Né le 30 décembre 1935, dans la province du Haut-Ogooué, en pays batéké, Albert Bernard Bongo[Converti à l’islam en 1973, il est devenu El Hadj Omar Bongo, puis en 2004, il a adossé le patronyme de son père, « Ondimba », au sien]] a régné sans partage sur le Gabon, pendant 41 ans. Du 2 décembre 1967 au 8 juin 2009. Après avoir effectué ses études primaires et secondaires au Congo, et son service militaire, il est revenu au Gabon où il a gagné l’entourage du premier président du pays, Léon Mba, dont il est devenu le vice-président et le bras-droit. A la mort de ce dernier, en novembre 1967, il lui a succédé. Il a créé sa formation politique, le Parti Démocratique Gabonais (PDG), qui est demeuré le seul autorisé jusqu’en 1990. Unique candidat, il a été élu président en 1973, 1979 et 1986, avec des scores proches de 99%. En 1990, il a accepté que soit instauré le multipartisme. Mais les élections législatives et présidentielles qui ont eu lieu par la suite ont été décriées par l’opposition. En 1998, Omar Bongo a obtenu près de 67% des voix, et lors de la dernière en date, [en 2005, il a été officiellement élu avec 79,18 % des suffrages. L’opposition, avec à sa tête Pierre Mamboundou (Union du peuple gabonais, UPG), a dénoncé des fraudes massives.

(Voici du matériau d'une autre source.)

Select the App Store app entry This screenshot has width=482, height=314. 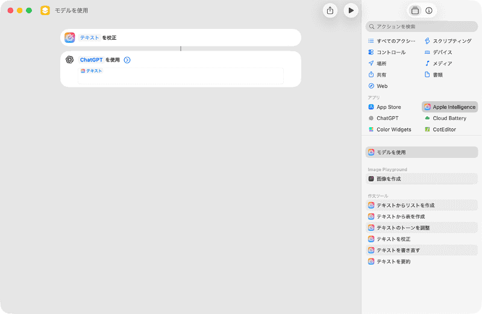pos(388,107)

Disparition d’un pilier de la Françafrique

Respecté pour son statut de doyen et son habileté politique, il a été sollicité à plusieurs reprises pour jouer le rôle de médiateur, dans des conflits en Afrique. L’année dernière encore, il l’était lors du « dialogue politique inclusif » engagé, en Centrafrique, entre le pouvoir en place, l’opposition, les rébellions et la société civile. Mais sans doute l’histoire retiendra-t-elle, en premier lieu, les rapports privilégiés qu’il entretenait avec la France et ses chefs d’Etat. Investi en 1967 avec la bénédiction du général de Gaulle et de son secrétaire général aux affaires africaines, Jacques Foccard, il avait conservé le soutien des présidents suivants, jusqu’à Nicolas Sarkozy qui l’avait reçu sur le perron de l’Elysée au lendemain de son élection et lui avait rendu visite lors de son premier voyage présidentiel sur le continent. « L’Afrique sans la France, c’est la voiture sans le chauffeur. La France sans l’Afrique, c’est une voiture sans carburant », aimait à dire Omar Bongo. En effet, le Gabon a d’importantes ressources naturelles (les hydrocarbures représentent la moitié du PNB) dont sait profiter la France et ses entreprises. Et la position stratégique du pays, idéalement placé pour intervenir au Tchad ou en République centrafricaine, sied à Paris qui dispose d’une base militaire à Libreville.

Toutefois, depuis deux ans, Omar Bongo et son entourage se sentaient trahis par la France, dont la justice traquait les « biens mal acquis » – leur patrimoine dans l’Hexagone soupçonné d’avoir été acheté avec de l’argent public détourné. Et le 19 mai dernier, le juge d’exécution du tribunal de grande instance de Paris refusait d’ordonner la mainlevée des saisies de neuf comptes bancaires appartenant au président Omar Bongo Ondimba, dans le cadre de l’affaire Cardona.

Depuis la « suspension » des activités d’Omar Bongo Ondimba, Libreville fonctionnait au ralenti et les rumeurs allaient bon train quant à sa succession. Le leader de l’opposition, Pierre Mamboundou (UPG), déclarait même, samedi 30 mai, au cours d’une conférence de presse à Libreville, qu’un coup d’Etat était en préparation, mais sans en nommer les auteurs présumés. D’aucuns estiment que le fils du président décédé, Ali Bongo, succédera à son père quelle que soit la volonté des Gabonais dont le niveau de vie moyen demeure désespérément bas, en dépit des colossales ressources pétrolières, minières et sylvicoles extraites de leur pays.